Indeed, as I reflect on my properties and general holdings, I must confess that you are a most desirable wench irrespective of your magnanimous dowry; with strong child-bearing hips broad and welcoming as the Nile at full flood; thou boasteth also a concupiscent and playful spirit worthy of any mare, teeth that were ne'er made to munch on pigs' feet, breasts to feed a nation, as well as thighs sturdy enough to crush walnuts: I am sure you will find a more suitable mate if you but leave Venice; one with attractive calf muscles, comely eyebrows, and possible Masonic connections to the court of our gracious Queen Elizabeth; plus, one would hope against hope, a lucrative salary that your esteemed father would be proud of, if God speed. But I would urge you to give up the Moor who is prone to vicious jealousies and who may not be so understanding of your natural flirtatiousness as I have been. You have been warned.

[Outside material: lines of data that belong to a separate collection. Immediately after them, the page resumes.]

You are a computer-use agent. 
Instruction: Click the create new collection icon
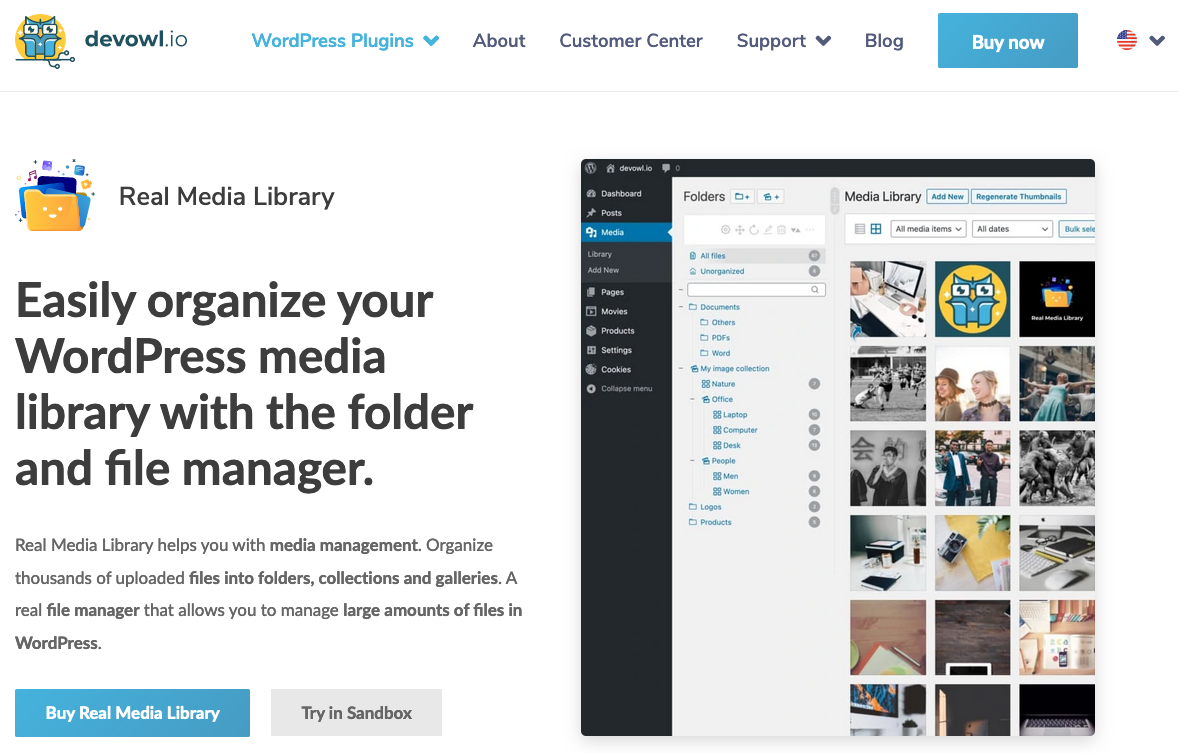click(x=770, y=196)
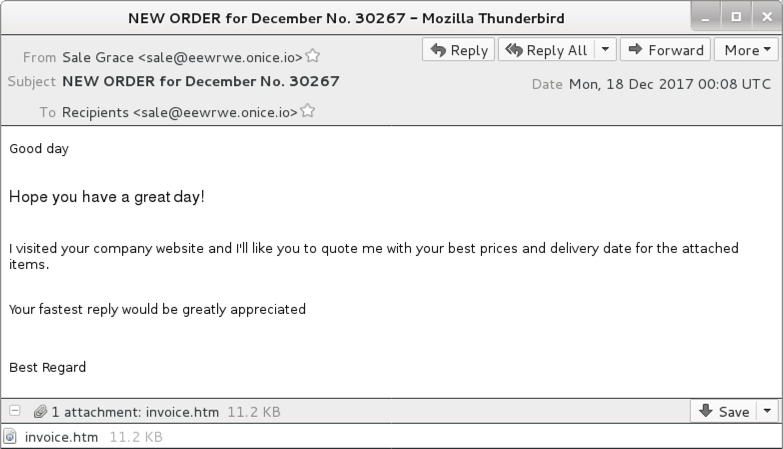Maximize the Thunderbird message window
The width and height of the screenshot is (783, 449).
coord(736,17)
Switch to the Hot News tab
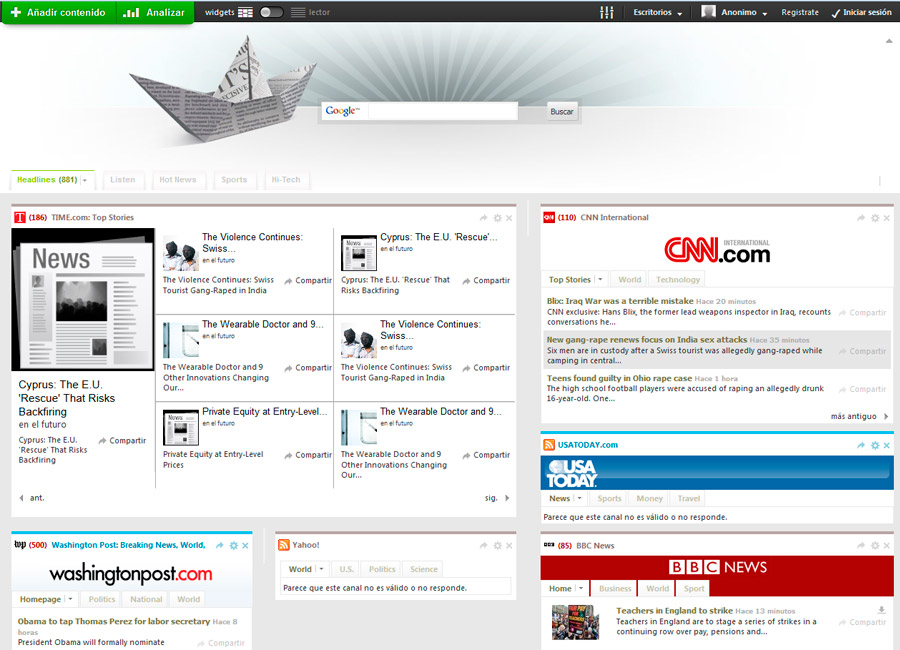Viewport: 900px width, 650px height. [178, 180]
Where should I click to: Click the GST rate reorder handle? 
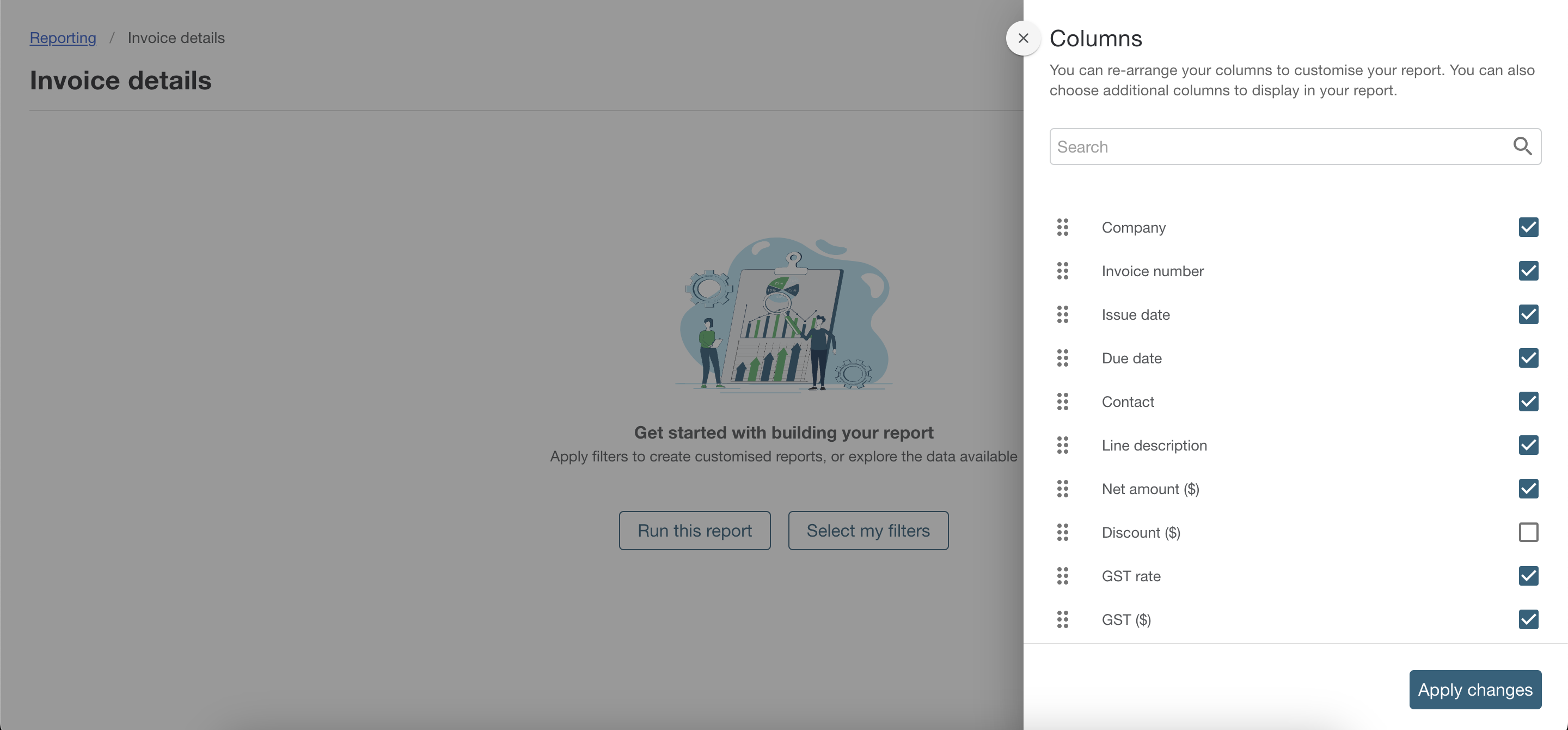pyautogui.click(x=1063, y=576)
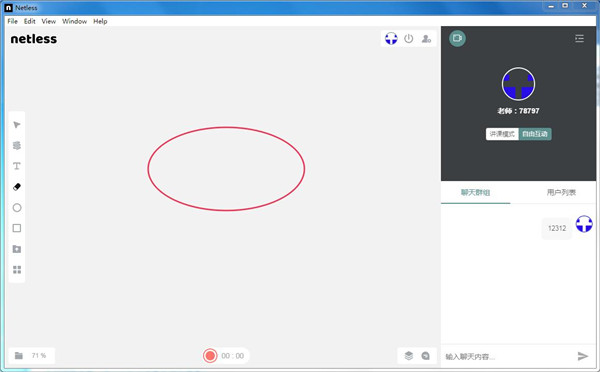The image size is (600, 372).
Task: Toggle the video camera button
Action: tap(457, 38)
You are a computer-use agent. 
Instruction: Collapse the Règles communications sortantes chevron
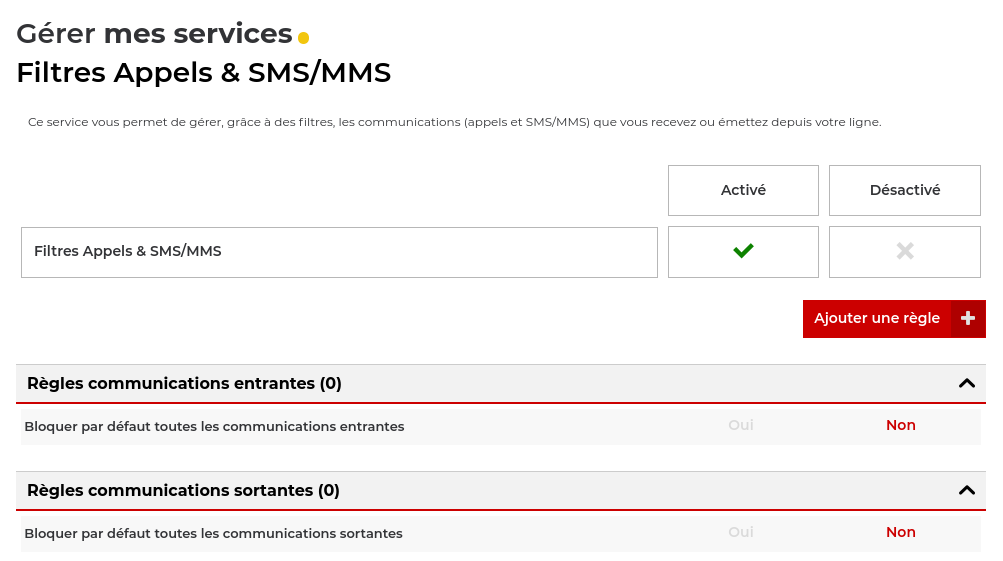967,490
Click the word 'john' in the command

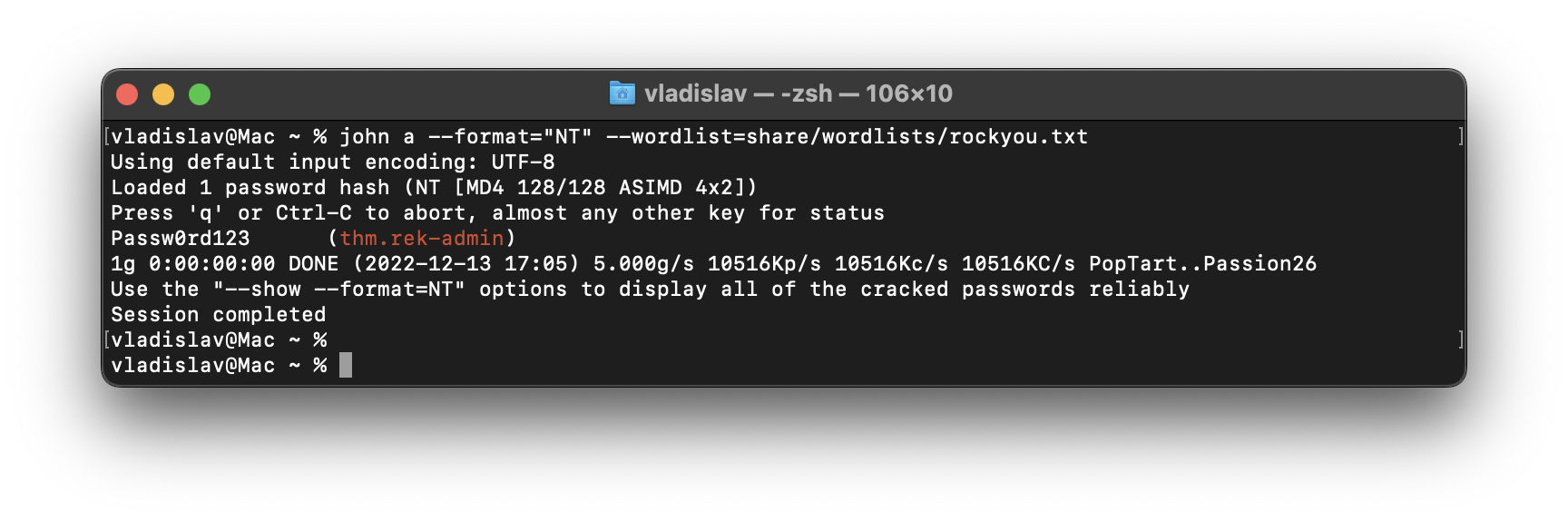[364, 136]
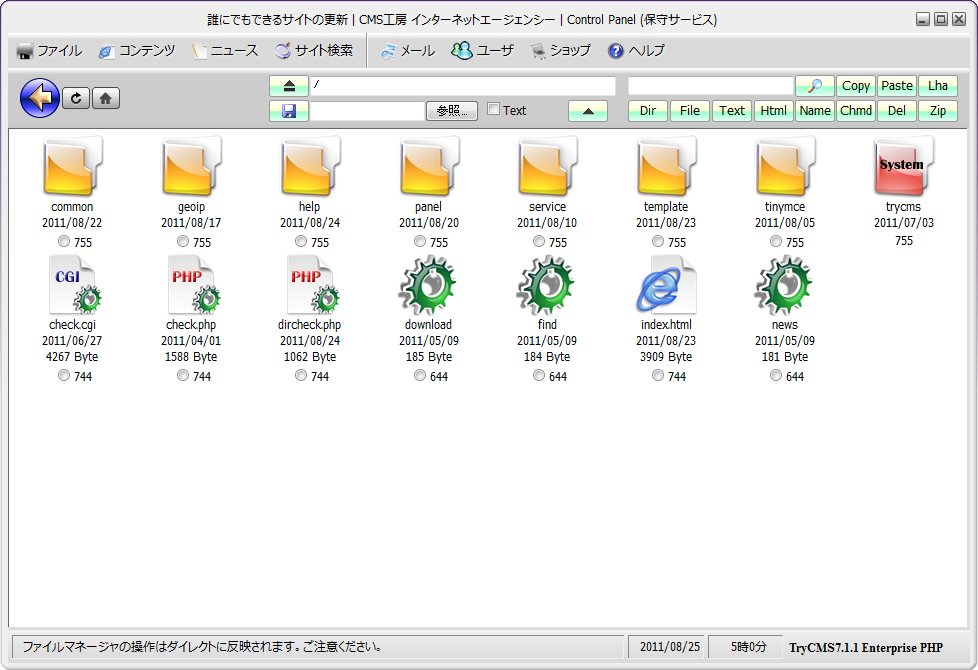Open the index.html file icon

pyautogui.click(x=666, y=286)
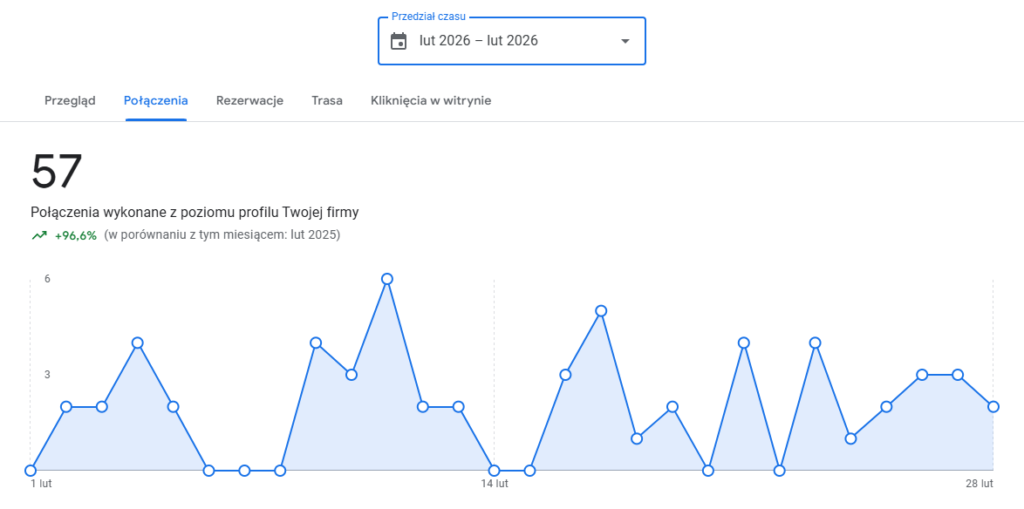Image resolution: width=1024 pixels, height=509 pixels.
Task: Click the '28 lut' axis label
Action: 980,485

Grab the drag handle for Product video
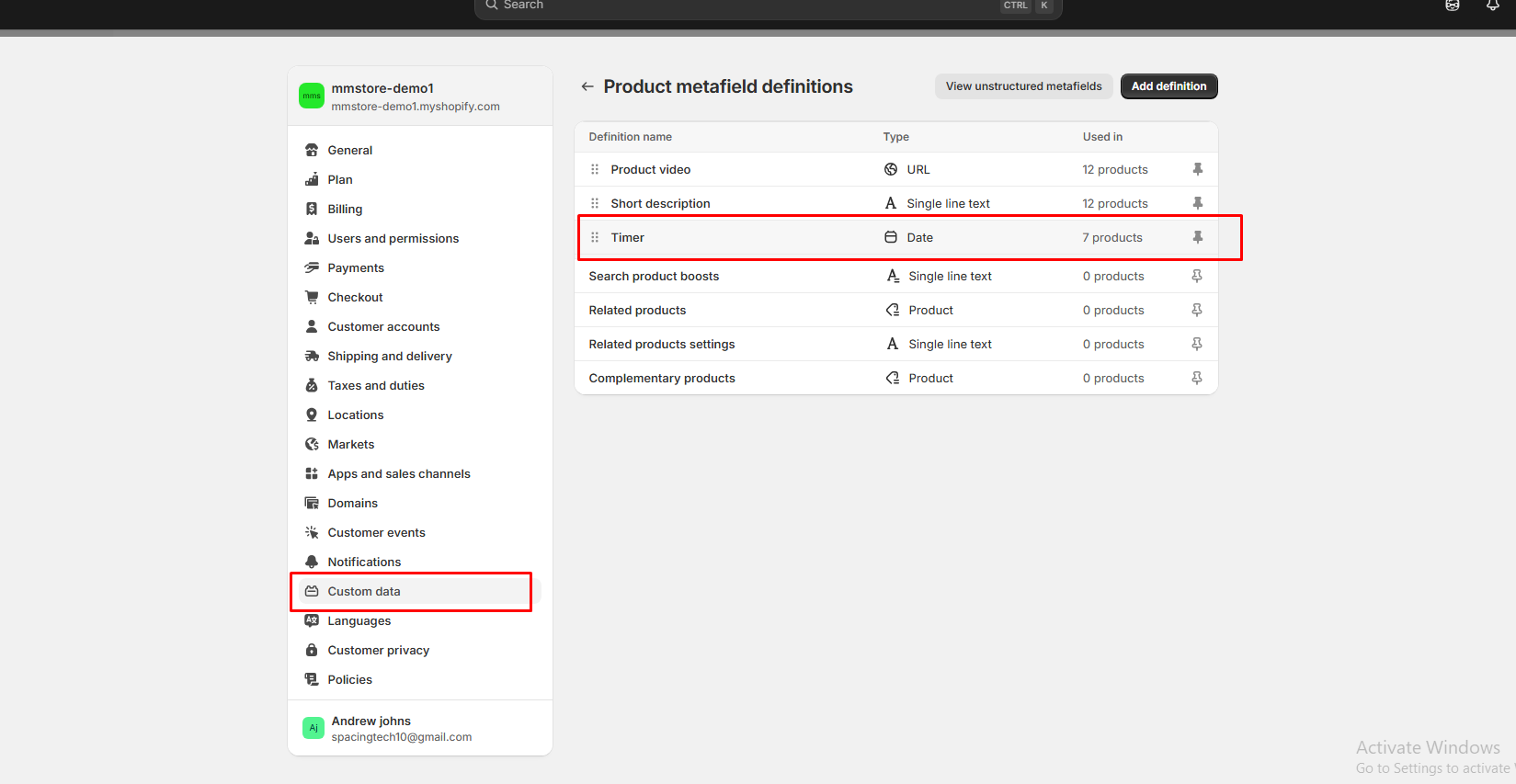click(595, 169)
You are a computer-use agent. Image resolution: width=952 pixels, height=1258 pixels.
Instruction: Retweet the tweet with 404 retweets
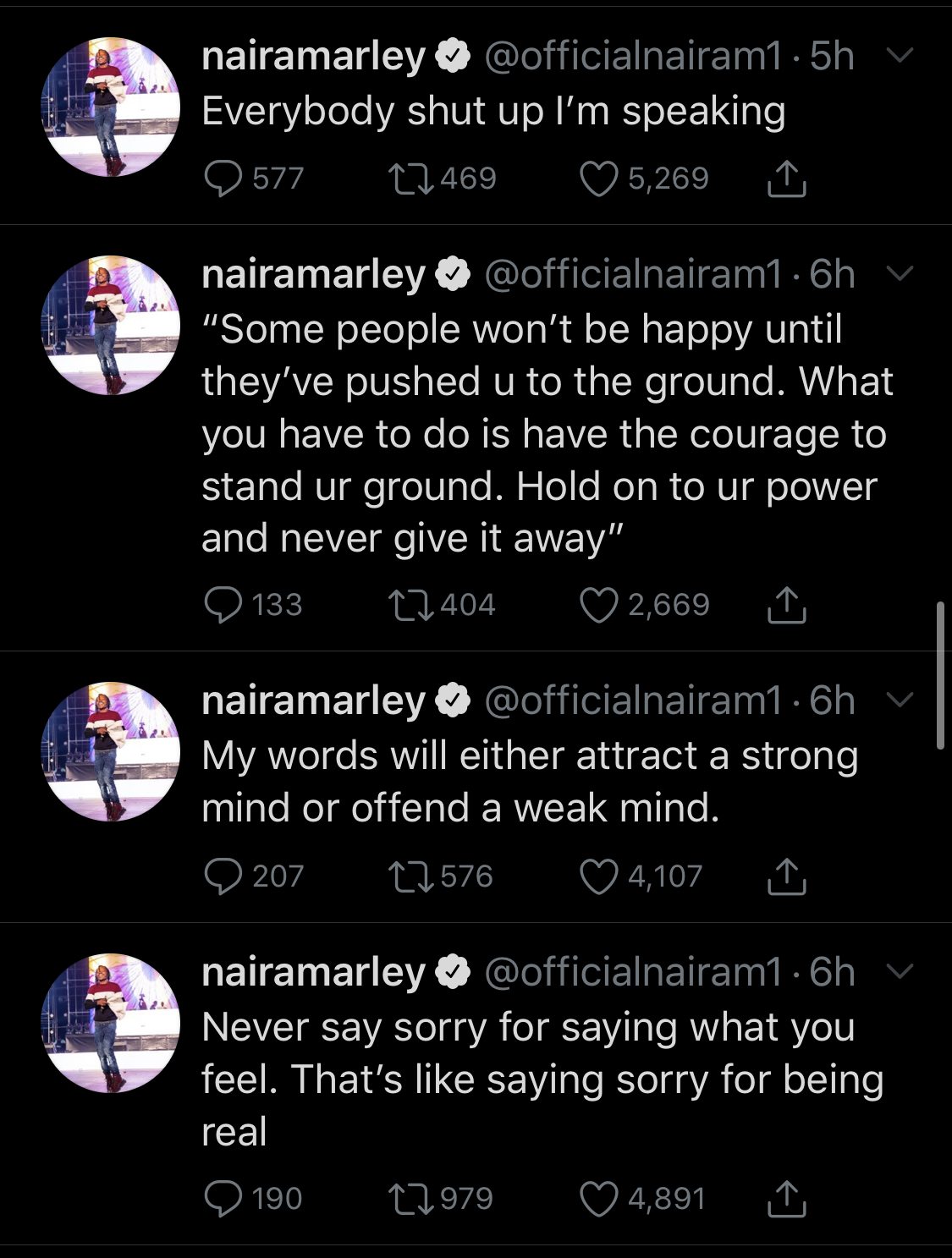click(410, 605)
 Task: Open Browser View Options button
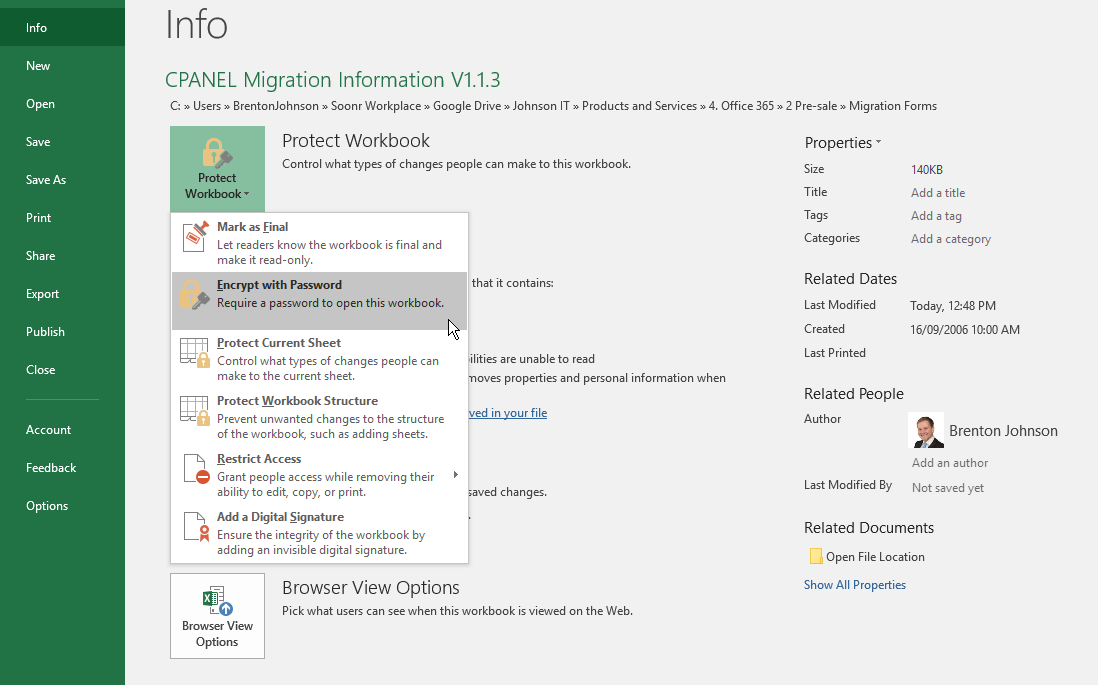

PS: The writing of plays is not harlotry as you announced as you left our bed some weeks ago; and I can assure you my actresses are not all whores, as rumour has it. We consider ourselves to be engaged in an honourable profession despite what the press may say. Look out for my forthcoming play "Hamlet" in which I hope to express my misgivings and doubts about harlotry in general and our unfortunate liaison in specific. If I turned my back on your suggestion that I give up my noble art to take up the more profitable profession of embalming I sincerely hope posterity will acquit me.

With Kind Regards,
Will Shakespeare

The funny story above is a satire or parody. It is entirely fictitious.